Goal 1
Using the tokenism article, answer each question below.
(a) In what period did tokenism become understood in the popular culture of the United States?
(b) In which book, and in what year, did Martin Luther King Jr. discuss tokenism?
(c) In what three settings does the article say tokenism usually takes place?
Goal 2
Pick up the tokenism article after its final sentence and keep writing it.

Text segment
━━━━━━━━━━━━━━━━━━━━━━━━━━━━━━
= Tokenism =

Making a perfunctory or symbolic effort towards including minority groups

In sociology, tokenism is the social practice of making a perfunctory and symbolic effort towards the equitable inclusion of members of a minority group, especially by recruiting people from under-represented social-minority groups in order for the organization to give the public appearance of racial and gender equality, usually within a workplace, government, or a school. The sociological purpose of tokenism is to give the appearance of inclusivity to a workplace or a school that is not as culturally diverse (racial, religious, sexual, etc.) as the rest of society.

==History==
The social concept and the employment practice of tokenism became understood in the popular culture of the United States in the late 1950s.

In the face of racial segregation, tokenism emerged as a solution that though earnest in effort, only acknowledged an issue without actually solving it.

In the book Why We Can't Wait (1964), civil rights activist Martin Luther King Jr. discussed the subject of tokenism, and how it constitutes a minimal acceptance of black people to the mainstream of U.S. society.
━━━━━━━━━━━━━━━━━━━━━━━━━━━━━━
Source material

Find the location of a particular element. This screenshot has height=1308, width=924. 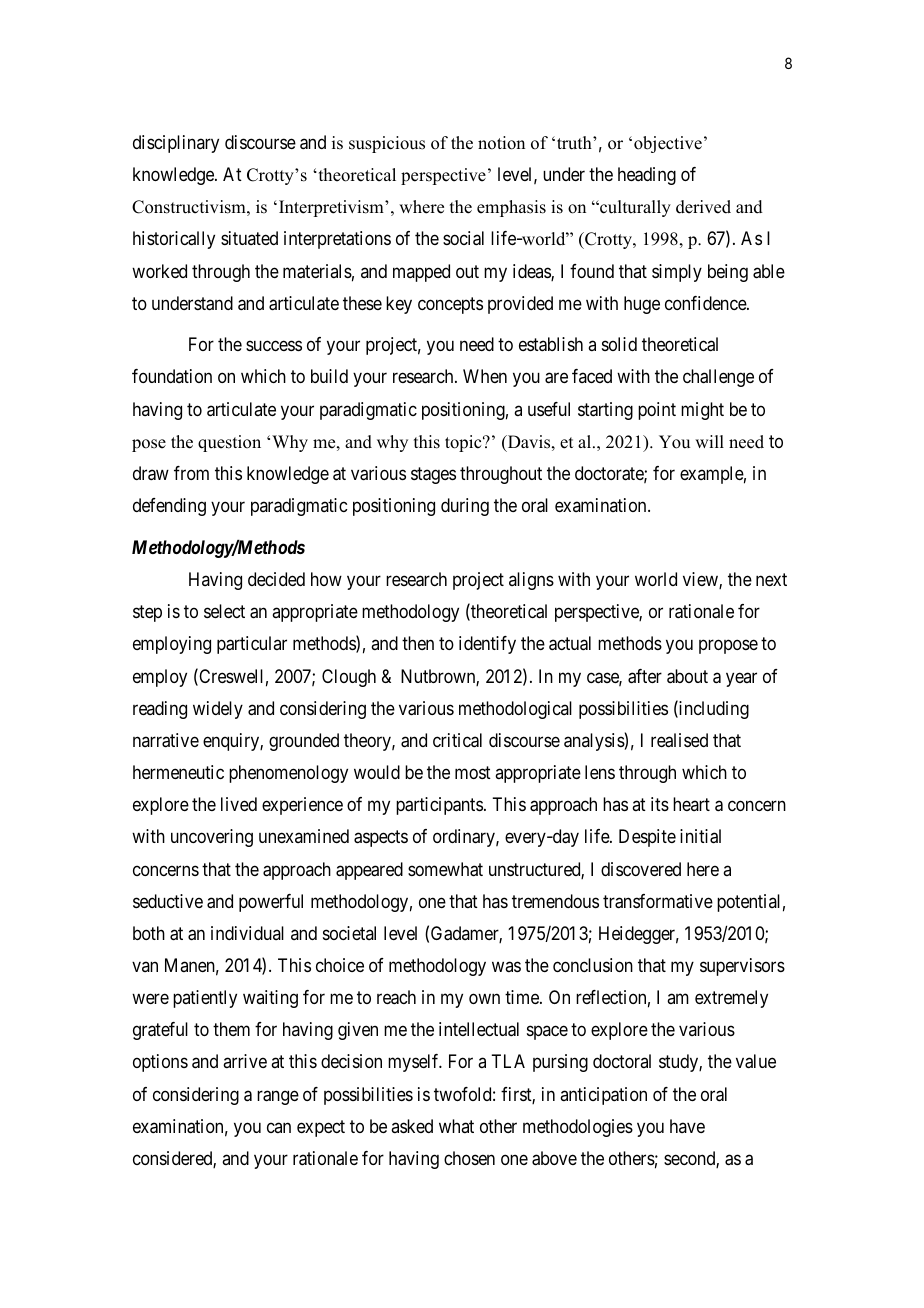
━━━━━━━━━━━━━━━━━━━━━━━━━━━━━━
Final answer 1
(a) The late 1950s.
(b) Why We Can't Wait, in 1964.
(c) A workplace, government, or a school.

Final answer 2
When asked about the gains of the Civil Rights Movement in 1963, human rights activist Malcolm X answered:

Tokenism is hypocrisy. One little student in the University of Mississippi, that's hypocrisy. A handful of students in Little Rock, Arkansas, is hypocrisy. A couple of students going to school in Georgia is hypocrisy. Integration in America is hypocrisy in the rawest form. And the whole world can see it. All this little tokenism that is dangled in front of the Negro and then he's told, "See what we're doing for you, Tom." Why the whole world can see that this is nothing but hypocrisy? All you do is make your image worse; you don't make it better.

Malcolm X highlights that tokenism is used as a tool by the United States to improve its image but fails in its attempts.

For instance, in 1954, the United States ruled segregation in public schools unconstitutional through the Brown v. Board of Education case. Malcolm X references Little Rock, Arkansas, where nine students sought to fight for their rights to attend school.

On September 4, 1957, Arkansas National Guard troops were sent around Central High School to prevent the entry of nine African American students into an all-white school, defying federal law. President Eisenhower federalized the Arkansas National Guard and used federal troops to uphold the law.

While this marked the day that ignited change within Arkansas' school system for African-American children, desegregation did not constitute equality. All nine of the students were brutally bullied by white students and this behavior was encouraged by the school's administration.

Malcolm X's example of Little Rock exemplifies how tokenism can be intended to create the impression of social inclusiveness and diversity without bringing about any significant changes to the inclusion of underrepresented groups.

== In psychology ==
In the field of psychology, the broader definition of tokenism is a situation in which a member of a distinctive category is treated differently from other people.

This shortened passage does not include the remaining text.